L’expertise des rédacteurs :

l’exemple de l’analyste des débats au Sénat

Capture d'écran Word : icône de page

Le métier de rédacteur professionnel de compte rendu est souvent peu valorisé. Pourtant, comme en témoigne le concours d’analyste des débats du Sénat, il requiert une certaine expertise : un bagage important et des compétences spécifiques.

Les analystes des débats remplissent une double mission :
  • assurer la rédaction, la numérisation et l’impression du compte rendu analytique officiel des débats du Sénat en vue de sa diffusion ;
  • participer à la rédaction des comptes rendus des commissions.
Le compte rendu analytique donne une relation méthodique et concise des débats, en séance publique comme en commission. Le métier d’analyste des débats requiert, tout au long de la carrière, curiosité d’esprit, goût de la langue française, mais aussi une très bonne culture générale et un intérêt pour l’actualité et la vie politique et institutionnelle, afin d’appréhender de façon aussi exacte que possible toutes les questions dont le Parlement est amené à débattre.

Source : www.senat.fr

Le Sénat comporte deux services de rédaction, l’un dédié à la rédaction intégrale des débats et l’autre à l’analyse des débats, c’est-à-dire à une rédaction synthétique de comptes rendus. Les analystes des débats bénéficient du statut de cadre de catégorie A, comme les administrateurs du Sénat.
Les assemblées parlementaires ont conservé un respect de la chose écrite, qui est moins répandu ailleurs.

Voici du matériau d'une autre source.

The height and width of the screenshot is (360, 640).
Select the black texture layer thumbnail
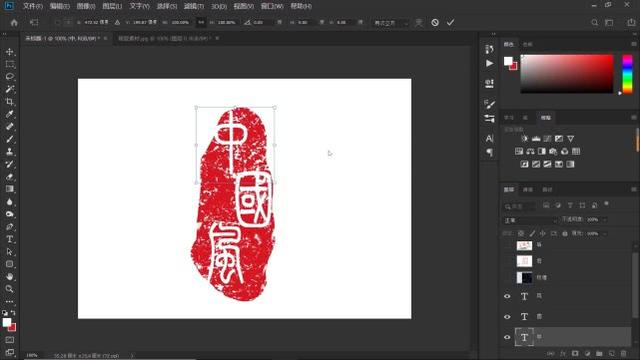coord(524,278)
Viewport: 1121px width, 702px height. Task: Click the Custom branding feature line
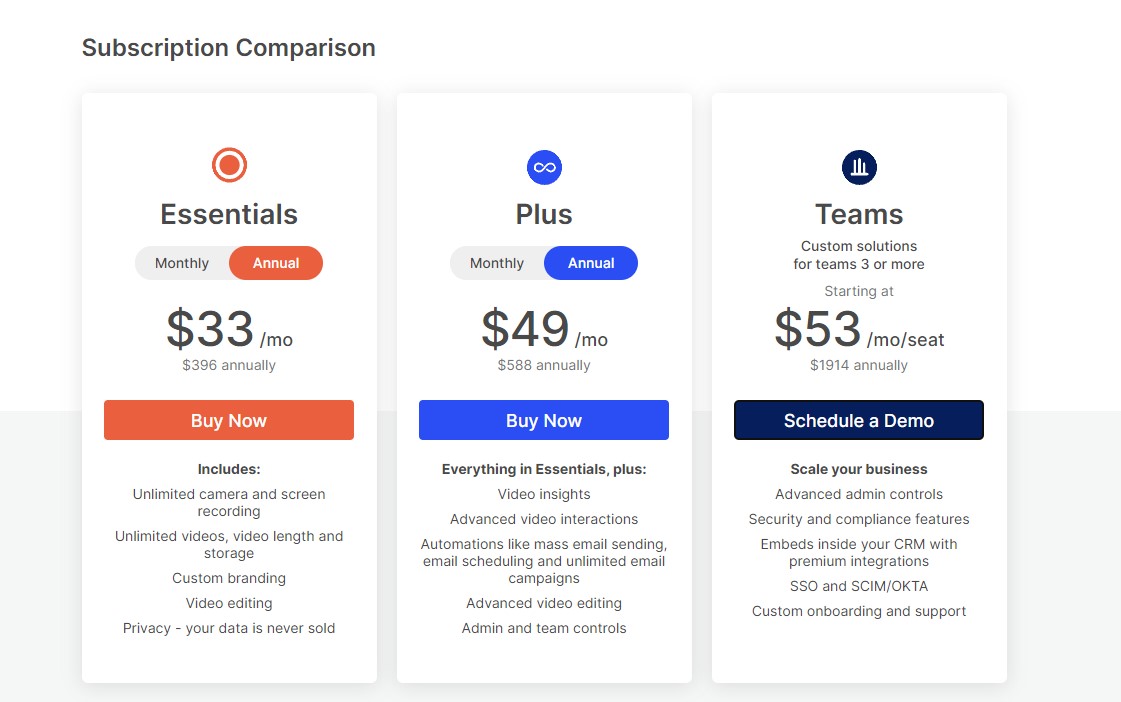point(229,578)
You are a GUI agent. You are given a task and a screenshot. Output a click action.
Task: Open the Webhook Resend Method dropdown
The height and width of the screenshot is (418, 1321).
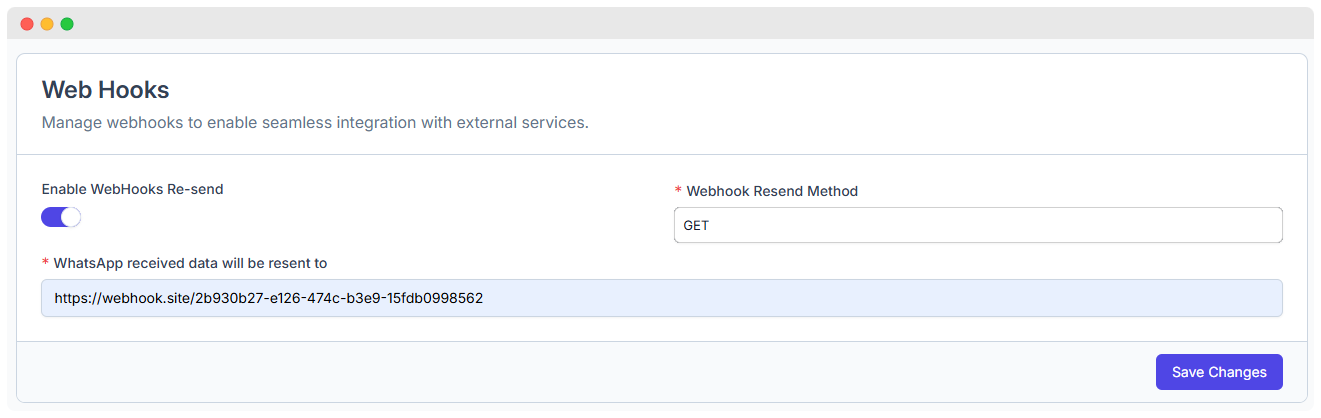pos(978,225)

Questions à un ancien rédacteur freelance, devenu analyste des débats

Nous avons posé quelques questions à Thomas Fourquet, reçu récemment au concours d’analyste des débats au Sénat. Thomas exerçait une activité de rédacteur freelance de comptes rendus de réunions professionnelles depuis 8 ans lorsqu’il s’est présenté au concours d’analyste des débats ainsi qu’à celui de rédacteur des débats. Outre l’intérêt du contenu des discussions parlementaires, ce métier se situait dans le prolongement de son activité de rédacteur freelance et offrait à la fois stabilité, rémunération et statut intéressant. Interrogé sur les compétences des analystes des débats, Thomas Fourquet évoque plusieurs domaines :
  • la maîtrise de la langue et une bonne culture générale, car dans ces concours seules les « têtes bien faites » sont recrutées. En effet, un analyste des débats s’occupe de la loi, qui couvre tous les domaines de l’activité humaine. Il touche donc à tous les sujets d’actualité.
  • la capacité à travailler vite et sous contrainte. Les rédacteurs travaillent à partir des notes qu’ils prennent à la volée, lors des séances du Sénat. Contrairement aux rédacteurs qui travaillent sur de l’intégral et utilisent l’enregistrement pour restituer exactement ce qu’il s’est dit, les analystes, comme on les appelle au Sénat, doivent réaliser un compte rendu synthétique qui ne s’appuiera sur l’enregistrement qu’en cas de besoin.
  • l’aptitude à ne rien manquer d’important dans ce qui est dit, ce qui implique de disposer d’une certaine aisance. Pour cela, le rédacteur s’appuie sur sa propre culture générale pour comprendre les sujets abordés en séance qui sont, bien souvent, très techniques. Il faut donc avoir au moins des notions sur le sujet de la discussion et une certaine agilité d’esprit.
Quant à la capacité de synthèse elle-même, Thomas évoque à la fois la capacité à distinguer l’essentiel de l’accessoire, et le travail de reformulation visant à supprimer les marques de l’oralité sans nuire au sens du discours.

Comment expliquer que la compétence de synthèse et de mise en forme, la culture générale du rédacteur, ne soient pas forcément reconnues dans les entreprises ?

Thomas : Je pense que cela s’explique par le fait que la maîtrise du langage est de moins en moins valorisée. Je ne veux pas faire de généralité, mais nous vivons dans un monde où ce qui importe est la fonction du langage, la fonction de communication, c’est-à-dire de faire passer des informations. Cela conduit sans doute à moins prêter d’attention à la forme. En parallèle, le niveau de base s’élève. Nous sommes de plus en plus nombreux à maîtriser le langage : de plus en plus de personnes sont diplômées. Je pense donc qu’il se produit deux phénomènes concurrents et, au bout du compte, tout le monde s’imagine pouvoir très aisément réaliser un compte rendu. Je pense que tous ceux qui travaillent dans la communication sont victimes de ce phénomène. De ce point de vue, les assemblées parlementaires ont conservé un respect de la chose écrite, qui est moins répandu ailleurs.